Nazi trial: Germany arrests 'Auschwitz guard' on murder charges

Nazi trial: Germany arrests 'Auschwitz guard' on murder charges
Berlin: German authorities arrested Monday a 93-year-old alleged former guard at the Nazi death camp Auschwitz on charges of complicity in the mass murder of prisoners.

Prosecutors in the southwestern state of Baden-Wuerttemberg said the man was believed to have worked at the camp between autumn 1941 and its closure in 1945.

Authorities declined to release the suspect's name but media reports and the Simon Wiesenthal Center said it was Hans Lipschis, who figures among the Center's most-wanted Nazis and is said to have served in the SS "Death's Head" battalion.

The man, who was detained at his home, "appeared before a judge and was taken into custody", the prosecutor's office in the state capital Stuttgart said in a statement.

"The indictment against him is currently being prepared."

Stuttgart prosecutors confirmed to AFP last month that they were working on a probe launched late last year against a suspect who had worked at Auschwitz.

Lipschis has been living in the Baden-Wuerttemberg town of Aalen and reportedly told the authorities that he worked as a cook, not a guard, in the camp in then occupied Poland.

However prosecutors said the evidence pointed to the fact that the suspect in question had broader responsibilities.

"He took on supervisory duties although he did not only work as a guard," a spokeswoman for the prosecutor's office told AFP.

"We will try to determine concretely when and what he did at Auschwitz."

She said the suspect was not believed to have killed prisoners himself but rather "that he abetted the actions of the perpetrators".

Despite his advanced age, the suspect underwent a medical examination and was determined fit to be taken into custody.

The Simon Wiesenthal Center, in its 2013 report, lists Lipschis as its fourth most-wanted Nazi, saying he served in the SS-Totenkopf Sturmbann (Death's Head Battalion) from 1941 until 1945 at Auschwitz, and "participated in the mass murder and persecution of innocent civilians, primarily Jews".

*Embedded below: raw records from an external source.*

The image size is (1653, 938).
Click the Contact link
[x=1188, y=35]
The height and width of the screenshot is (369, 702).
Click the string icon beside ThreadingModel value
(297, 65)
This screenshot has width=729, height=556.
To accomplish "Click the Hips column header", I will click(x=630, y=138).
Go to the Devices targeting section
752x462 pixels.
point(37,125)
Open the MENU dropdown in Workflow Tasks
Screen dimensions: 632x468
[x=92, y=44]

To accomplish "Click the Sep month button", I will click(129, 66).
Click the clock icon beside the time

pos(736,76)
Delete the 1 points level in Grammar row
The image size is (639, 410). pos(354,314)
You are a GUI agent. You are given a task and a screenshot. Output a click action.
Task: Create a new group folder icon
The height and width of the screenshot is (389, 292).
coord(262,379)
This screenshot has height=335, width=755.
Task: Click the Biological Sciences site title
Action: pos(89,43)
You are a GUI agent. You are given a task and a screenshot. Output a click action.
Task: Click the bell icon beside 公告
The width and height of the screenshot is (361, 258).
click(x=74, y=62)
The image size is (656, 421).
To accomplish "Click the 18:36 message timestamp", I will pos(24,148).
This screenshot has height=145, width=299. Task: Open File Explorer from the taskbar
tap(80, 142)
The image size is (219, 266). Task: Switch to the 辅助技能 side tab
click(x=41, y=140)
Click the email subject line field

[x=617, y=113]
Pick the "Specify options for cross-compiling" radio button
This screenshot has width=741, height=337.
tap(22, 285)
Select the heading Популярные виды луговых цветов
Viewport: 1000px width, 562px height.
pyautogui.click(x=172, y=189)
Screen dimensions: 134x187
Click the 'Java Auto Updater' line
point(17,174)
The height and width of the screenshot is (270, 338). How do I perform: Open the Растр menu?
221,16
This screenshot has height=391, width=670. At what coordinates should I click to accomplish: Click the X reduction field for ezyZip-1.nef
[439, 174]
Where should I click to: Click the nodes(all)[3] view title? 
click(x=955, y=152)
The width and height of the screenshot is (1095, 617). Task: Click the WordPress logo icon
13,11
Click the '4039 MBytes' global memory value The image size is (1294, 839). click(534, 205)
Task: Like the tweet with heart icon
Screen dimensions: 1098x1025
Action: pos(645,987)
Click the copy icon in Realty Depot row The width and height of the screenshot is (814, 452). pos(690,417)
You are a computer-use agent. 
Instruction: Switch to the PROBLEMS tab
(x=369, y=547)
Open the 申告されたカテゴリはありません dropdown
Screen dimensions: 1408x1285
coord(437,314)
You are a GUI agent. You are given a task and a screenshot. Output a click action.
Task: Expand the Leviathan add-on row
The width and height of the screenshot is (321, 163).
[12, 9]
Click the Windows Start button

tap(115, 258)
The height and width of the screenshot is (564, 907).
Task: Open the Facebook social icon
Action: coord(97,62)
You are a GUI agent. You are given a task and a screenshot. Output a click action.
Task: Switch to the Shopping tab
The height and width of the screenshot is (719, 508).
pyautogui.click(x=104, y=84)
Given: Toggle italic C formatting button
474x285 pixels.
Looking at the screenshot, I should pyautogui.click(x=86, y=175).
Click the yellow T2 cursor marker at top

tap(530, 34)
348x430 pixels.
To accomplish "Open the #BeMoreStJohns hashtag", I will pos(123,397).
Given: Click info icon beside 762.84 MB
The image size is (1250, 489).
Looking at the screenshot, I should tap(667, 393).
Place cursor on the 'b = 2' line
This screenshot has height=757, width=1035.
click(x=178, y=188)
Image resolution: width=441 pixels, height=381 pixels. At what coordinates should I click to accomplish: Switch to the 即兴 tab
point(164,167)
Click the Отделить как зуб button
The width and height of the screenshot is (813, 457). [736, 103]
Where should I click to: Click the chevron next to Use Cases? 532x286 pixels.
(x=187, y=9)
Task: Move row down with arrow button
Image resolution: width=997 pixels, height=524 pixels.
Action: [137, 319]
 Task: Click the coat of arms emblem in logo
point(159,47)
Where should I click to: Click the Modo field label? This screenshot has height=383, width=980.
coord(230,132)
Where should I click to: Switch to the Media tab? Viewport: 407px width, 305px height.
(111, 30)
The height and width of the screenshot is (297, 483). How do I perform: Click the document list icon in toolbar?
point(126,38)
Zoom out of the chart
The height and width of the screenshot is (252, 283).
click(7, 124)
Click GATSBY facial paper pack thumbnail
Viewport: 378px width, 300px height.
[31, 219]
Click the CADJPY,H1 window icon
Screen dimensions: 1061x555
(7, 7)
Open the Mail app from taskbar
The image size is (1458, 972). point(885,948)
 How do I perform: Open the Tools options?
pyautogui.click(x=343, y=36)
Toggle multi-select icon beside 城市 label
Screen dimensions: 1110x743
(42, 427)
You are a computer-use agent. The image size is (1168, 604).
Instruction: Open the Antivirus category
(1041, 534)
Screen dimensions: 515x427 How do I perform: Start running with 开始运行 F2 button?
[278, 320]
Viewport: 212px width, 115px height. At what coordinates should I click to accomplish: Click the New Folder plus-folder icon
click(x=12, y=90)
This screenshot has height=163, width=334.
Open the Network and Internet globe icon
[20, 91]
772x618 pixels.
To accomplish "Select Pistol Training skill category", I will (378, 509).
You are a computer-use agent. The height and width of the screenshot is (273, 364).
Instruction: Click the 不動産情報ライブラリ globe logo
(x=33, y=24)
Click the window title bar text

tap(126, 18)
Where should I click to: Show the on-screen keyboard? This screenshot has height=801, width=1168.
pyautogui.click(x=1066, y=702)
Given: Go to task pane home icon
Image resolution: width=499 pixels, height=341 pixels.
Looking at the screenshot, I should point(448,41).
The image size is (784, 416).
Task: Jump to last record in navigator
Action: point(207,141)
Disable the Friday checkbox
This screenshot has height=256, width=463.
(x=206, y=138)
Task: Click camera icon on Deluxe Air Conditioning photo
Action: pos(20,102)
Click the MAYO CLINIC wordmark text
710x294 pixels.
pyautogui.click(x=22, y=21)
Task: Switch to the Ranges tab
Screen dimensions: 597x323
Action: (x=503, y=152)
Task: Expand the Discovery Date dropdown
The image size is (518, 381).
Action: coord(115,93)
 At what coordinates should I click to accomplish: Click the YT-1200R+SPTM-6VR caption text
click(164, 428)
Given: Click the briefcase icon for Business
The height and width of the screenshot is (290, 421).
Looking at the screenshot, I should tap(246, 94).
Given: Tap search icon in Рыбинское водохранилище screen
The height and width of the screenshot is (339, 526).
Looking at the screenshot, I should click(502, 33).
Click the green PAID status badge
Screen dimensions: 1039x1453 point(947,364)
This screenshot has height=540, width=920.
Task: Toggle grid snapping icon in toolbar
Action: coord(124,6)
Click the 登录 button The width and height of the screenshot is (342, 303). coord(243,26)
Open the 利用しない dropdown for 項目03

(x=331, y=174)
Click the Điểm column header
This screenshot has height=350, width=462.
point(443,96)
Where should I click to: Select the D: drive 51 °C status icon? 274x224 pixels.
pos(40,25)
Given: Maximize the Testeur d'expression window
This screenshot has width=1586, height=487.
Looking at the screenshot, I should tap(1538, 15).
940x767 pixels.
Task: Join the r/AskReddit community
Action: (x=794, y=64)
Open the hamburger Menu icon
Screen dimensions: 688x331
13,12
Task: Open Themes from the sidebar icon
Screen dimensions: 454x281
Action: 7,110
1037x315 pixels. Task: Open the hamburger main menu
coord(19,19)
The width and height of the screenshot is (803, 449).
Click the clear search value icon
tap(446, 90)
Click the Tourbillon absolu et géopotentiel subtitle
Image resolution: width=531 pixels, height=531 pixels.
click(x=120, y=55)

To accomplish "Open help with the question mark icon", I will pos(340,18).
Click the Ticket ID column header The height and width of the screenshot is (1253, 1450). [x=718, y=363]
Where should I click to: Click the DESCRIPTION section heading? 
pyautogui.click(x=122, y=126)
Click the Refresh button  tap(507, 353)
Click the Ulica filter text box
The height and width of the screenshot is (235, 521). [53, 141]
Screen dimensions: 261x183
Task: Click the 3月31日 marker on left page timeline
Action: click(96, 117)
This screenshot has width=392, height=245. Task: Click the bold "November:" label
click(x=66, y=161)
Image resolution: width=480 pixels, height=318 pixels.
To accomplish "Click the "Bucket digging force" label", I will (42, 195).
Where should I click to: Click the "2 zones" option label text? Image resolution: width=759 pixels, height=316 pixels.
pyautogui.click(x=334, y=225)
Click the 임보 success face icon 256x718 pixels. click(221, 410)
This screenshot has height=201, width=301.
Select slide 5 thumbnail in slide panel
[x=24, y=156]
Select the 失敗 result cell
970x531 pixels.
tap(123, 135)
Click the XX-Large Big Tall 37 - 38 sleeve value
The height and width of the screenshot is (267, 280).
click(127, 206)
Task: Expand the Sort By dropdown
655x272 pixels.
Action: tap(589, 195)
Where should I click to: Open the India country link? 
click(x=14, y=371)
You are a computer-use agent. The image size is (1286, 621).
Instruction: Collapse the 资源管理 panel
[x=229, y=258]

Lithuanian-born Lipschis was granted "ethnic German" status by the Nazis. He moved to the United States in 1956 but was deported to Germanyin 1983 for failing to reveal his SS past, Welt am Sonntag newspaper reported last month.

More than one million people, mostly European Jews, perished at Auschwitz-Birkenau, operated by Nazi Germany in occupied Poland from 1940 until it was liberated by the Soviet Red Army on January 27, 1945.